[Stored items]
::::::::::

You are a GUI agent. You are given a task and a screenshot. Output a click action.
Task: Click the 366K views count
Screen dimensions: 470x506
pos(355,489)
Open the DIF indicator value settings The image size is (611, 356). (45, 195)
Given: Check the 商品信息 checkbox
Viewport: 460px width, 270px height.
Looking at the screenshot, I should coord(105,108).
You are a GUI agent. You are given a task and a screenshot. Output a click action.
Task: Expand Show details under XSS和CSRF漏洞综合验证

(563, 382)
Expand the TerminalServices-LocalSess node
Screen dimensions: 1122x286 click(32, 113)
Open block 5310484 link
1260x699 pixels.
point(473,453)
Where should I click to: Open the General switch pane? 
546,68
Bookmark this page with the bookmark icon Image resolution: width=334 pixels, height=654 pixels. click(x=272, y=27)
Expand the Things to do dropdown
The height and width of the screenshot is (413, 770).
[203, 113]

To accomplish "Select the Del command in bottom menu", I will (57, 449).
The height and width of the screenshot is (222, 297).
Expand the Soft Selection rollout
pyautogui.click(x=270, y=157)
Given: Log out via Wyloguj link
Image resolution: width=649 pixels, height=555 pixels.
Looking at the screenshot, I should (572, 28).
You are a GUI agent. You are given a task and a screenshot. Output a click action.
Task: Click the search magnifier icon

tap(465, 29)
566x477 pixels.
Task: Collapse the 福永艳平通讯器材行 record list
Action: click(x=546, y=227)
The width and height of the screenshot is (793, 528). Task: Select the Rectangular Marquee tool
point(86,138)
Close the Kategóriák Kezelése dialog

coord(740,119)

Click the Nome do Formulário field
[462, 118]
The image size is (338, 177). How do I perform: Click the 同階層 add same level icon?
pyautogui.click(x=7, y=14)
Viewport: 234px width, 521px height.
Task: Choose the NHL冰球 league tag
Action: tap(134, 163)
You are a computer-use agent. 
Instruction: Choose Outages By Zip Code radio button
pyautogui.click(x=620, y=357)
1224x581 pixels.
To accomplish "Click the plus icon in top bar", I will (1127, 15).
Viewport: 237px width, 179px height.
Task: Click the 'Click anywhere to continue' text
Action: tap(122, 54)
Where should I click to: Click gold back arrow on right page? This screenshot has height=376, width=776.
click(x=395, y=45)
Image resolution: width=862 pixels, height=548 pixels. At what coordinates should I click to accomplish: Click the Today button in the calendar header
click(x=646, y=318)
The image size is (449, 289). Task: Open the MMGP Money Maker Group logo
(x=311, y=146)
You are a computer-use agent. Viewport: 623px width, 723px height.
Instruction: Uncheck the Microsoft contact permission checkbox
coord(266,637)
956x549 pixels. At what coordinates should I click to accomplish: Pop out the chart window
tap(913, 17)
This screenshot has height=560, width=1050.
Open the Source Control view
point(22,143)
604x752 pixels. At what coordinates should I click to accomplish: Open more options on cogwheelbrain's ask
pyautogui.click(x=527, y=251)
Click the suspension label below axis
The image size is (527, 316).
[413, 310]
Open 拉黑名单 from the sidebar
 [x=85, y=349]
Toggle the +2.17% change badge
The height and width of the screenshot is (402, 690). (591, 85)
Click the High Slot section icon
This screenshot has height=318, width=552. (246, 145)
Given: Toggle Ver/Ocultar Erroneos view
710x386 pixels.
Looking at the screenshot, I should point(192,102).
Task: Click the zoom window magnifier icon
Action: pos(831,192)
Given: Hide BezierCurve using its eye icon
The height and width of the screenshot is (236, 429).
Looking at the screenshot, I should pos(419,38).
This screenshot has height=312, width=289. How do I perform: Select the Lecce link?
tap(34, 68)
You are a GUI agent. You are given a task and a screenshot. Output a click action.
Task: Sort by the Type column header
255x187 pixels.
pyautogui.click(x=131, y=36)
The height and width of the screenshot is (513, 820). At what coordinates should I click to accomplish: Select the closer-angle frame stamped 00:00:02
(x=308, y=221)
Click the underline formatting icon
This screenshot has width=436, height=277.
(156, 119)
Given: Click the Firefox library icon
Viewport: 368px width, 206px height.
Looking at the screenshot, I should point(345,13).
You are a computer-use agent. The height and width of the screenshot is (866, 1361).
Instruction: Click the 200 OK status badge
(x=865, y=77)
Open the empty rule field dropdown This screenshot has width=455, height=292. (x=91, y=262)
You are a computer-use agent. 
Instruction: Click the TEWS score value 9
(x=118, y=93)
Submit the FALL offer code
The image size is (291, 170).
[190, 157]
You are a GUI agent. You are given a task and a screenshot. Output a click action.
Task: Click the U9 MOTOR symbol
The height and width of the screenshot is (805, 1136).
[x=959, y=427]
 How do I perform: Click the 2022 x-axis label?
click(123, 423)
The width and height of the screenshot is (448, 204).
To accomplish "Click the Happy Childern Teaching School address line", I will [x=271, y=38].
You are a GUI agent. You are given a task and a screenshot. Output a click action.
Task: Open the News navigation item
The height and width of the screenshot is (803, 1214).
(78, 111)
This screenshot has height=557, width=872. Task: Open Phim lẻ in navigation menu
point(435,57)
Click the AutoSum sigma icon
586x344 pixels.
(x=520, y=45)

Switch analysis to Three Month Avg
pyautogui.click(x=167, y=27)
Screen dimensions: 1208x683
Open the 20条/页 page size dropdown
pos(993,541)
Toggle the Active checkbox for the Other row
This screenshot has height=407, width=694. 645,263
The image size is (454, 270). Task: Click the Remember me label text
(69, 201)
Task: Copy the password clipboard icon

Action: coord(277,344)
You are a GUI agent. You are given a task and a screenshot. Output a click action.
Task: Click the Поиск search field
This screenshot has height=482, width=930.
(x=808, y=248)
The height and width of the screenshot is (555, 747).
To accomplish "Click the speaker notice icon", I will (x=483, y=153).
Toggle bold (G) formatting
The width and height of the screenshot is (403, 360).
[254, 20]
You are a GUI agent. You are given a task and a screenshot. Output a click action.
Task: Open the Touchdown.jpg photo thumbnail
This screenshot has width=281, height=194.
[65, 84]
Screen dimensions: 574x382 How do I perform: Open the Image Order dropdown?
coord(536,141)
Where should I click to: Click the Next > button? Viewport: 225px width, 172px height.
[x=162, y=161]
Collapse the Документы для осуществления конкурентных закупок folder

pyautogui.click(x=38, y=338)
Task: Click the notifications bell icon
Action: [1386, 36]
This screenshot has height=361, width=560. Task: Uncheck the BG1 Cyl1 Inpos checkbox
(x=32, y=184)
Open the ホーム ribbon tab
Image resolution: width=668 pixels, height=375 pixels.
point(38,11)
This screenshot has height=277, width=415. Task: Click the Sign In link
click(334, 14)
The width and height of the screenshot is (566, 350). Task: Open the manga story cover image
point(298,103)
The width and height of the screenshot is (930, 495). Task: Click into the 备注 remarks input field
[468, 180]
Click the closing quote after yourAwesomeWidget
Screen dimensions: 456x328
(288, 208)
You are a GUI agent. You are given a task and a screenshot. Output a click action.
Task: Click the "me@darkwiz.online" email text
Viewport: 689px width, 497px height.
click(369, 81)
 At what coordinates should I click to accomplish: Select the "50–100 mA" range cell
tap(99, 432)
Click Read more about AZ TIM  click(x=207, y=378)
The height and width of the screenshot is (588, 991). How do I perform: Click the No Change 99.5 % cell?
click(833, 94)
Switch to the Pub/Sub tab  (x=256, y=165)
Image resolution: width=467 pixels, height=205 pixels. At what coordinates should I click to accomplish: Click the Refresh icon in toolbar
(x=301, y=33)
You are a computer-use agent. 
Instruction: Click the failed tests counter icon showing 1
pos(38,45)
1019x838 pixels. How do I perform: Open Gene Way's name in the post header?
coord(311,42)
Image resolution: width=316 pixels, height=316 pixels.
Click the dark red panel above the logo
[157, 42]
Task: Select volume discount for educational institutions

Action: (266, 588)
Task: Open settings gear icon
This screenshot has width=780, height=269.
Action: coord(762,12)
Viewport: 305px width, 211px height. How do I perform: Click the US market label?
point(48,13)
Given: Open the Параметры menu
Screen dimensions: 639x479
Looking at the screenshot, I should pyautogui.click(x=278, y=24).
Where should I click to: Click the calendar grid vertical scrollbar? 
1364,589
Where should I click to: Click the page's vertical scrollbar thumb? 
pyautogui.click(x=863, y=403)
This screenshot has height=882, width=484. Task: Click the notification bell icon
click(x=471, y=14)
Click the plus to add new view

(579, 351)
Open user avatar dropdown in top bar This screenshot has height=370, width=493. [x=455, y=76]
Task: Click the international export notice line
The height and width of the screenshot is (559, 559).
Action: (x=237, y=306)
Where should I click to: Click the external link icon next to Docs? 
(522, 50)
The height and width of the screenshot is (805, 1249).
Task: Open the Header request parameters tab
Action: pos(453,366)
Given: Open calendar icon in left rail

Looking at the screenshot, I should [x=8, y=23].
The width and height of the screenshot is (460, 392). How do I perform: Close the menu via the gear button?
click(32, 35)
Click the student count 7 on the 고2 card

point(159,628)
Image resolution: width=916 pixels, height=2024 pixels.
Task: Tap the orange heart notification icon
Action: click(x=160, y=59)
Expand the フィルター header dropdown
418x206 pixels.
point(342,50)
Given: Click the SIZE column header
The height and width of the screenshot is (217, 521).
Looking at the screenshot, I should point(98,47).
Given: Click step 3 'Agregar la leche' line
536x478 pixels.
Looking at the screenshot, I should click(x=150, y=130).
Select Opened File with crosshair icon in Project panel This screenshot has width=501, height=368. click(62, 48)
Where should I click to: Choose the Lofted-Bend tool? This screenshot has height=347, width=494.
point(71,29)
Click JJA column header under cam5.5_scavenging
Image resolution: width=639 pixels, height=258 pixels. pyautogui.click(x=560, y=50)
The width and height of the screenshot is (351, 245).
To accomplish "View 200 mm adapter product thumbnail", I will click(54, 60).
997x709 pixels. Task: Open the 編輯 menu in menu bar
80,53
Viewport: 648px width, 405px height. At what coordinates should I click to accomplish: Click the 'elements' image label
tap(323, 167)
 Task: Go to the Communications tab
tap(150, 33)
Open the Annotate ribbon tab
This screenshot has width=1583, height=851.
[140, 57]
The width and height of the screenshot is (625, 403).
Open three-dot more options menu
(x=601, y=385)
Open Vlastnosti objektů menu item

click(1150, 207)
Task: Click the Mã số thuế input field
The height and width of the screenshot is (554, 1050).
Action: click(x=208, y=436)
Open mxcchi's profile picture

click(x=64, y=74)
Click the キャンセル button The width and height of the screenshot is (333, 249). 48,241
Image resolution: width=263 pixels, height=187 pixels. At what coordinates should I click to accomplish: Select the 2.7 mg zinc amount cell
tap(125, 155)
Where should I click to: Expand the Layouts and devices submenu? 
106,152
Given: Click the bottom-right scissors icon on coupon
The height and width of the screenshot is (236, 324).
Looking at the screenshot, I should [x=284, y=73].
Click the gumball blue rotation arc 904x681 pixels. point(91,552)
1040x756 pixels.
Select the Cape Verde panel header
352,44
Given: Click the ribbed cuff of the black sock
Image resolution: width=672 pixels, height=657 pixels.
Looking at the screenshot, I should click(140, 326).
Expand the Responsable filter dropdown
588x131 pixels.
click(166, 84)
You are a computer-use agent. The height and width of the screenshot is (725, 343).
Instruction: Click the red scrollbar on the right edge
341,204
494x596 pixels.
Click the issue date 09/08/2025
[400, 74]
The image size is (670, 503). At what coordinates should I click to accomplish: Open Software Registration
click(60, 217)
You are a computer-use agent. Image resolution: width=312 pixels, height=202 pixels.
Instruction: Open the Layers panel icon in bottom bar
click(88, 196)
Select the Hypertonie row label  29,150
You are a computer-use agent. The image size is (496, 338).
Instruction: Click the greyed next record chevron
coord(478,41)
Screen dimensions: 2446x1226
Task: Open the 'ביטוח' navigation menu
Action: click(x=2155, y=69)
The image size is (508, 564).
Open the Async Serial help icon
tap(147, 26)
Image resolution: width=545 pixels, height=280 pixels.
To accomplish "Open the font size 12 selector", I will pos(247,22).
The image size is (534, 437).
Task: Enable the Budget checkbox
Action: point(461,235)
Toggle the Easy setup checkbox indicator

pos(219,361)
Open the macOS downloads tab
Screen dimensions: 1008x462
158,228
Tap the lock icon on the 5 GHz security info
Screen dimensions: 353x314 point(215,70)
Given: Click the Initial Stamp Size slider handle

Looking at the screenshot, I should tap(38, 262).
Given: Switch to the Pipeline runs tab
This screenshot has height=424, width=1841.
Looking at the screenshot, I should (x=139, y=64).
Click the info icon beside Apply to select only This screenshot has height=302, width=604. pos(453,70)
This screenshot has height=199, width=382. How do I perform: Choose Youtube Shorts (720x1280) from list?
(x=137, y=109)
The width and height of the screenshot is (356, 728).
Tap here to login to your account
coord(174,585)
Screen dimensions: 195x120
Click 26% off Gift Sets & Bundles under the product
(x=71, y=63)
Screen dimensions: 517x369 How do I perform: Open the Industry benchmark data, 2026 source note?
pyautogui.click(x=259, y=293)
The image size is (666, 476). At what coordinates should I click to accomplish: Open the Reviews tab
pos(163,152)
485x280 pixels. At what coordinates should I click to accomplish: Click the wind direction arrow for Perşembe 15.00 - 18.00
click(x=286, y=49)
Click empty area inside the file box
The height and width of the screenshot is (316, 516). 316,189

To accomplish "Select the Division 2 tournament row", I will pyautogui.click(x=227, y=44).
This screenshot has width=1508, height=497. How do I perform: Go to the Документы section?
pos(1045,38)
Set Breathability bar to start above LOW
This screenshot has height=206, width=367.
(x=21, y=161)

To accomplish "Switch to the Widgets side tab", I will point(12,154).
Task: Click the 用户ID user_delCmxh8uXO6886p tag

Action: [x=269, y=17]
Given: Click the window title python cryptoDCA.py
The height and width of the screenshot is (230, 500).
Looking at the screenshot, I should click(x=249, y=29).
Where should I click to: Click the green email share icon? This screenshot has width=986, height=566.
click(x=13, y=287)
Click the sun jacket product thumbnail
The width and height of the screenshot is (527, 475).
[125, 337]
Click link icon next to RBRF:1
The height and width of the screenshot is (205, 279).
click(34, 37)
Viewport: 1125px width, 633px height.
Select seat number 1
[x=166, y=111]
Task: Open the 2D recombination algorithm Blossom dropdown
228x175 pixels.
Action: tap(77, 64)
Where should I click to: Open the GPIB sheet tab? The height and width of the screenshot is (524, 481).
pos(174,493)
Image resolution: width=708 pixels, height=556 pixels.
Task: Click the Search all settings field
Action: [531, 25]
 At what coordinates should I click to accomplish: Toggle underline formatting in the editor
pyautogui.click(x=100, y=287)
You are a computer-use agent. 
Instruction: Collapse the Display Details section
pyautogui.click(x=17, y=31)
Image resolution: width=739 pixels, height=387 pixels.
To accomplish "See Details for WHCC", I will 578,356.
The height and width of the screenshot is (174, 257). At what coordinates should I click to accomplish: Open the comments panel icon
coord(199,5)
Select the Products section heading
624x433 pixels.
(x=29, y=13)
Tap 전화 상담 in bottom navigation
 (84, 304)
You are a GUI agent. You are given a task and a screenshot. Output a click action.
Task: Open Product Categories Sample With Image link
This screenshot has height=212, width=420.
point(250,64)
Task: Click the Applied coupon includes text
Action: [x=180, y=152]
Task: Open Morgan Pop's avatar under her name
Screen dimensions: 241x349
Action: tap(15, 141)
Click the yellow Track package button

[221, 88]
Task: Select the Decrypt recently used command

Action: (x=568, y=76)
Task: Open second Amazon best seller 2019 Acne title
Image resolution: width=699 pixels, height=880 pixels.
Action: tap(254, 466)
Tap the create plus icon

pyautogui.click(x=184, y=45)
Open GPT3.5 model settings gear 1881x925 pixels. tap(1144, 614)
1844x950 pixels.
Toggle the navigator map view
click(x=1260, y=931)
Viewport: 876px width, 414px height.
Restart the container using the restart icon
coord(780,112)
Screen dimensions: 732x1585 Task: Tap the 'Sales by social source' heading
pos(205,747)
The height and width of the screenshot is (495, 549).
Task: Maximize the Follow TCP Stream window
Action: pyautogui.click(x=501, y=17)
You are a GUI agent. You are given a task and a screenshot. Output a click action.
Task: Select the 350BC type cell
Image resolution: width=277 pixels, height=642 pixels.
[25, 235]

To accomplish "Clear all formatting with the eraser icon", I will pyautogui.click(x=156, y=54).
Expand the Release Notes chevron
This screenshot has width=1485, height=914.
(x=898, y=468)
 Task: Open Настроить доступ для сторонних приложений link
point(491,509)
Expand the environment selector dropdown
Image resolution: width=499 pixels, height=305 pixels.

::::::::::

**PROBLEM STATEMENT**.
Starting at the line that has "Given: Open calendar icon in left rail" and ending at the line that has "Given: Click step 3 'Agregar la leche' line", please write out the lines above exactly, leaving out all others.

**TASK RESPONSE**.
Given: Open calendar icon in left rail

Looking at the screenshot, I should [x=8, y=23].
The width and height of the screenshot is (460, 392). How do I perform: Close the menu via the gear button?
click(32, 35)
Click the student count 7 on the 고2 card

point(159,628)
Image resolution: width=916 pixels, height=2024 pixels.
Task: Tap the orange heart notification icon
Action: click(x=160, y=59)
Expand the フィルター header dropdown
418x206 pixels.
point(342,50)
Given: Click the SIZE column header
The height and width of the screenshot is (217, 521).
Looking at the screenshot, I should point(98,47).
Given: Click step 3 'Agregar la leche' line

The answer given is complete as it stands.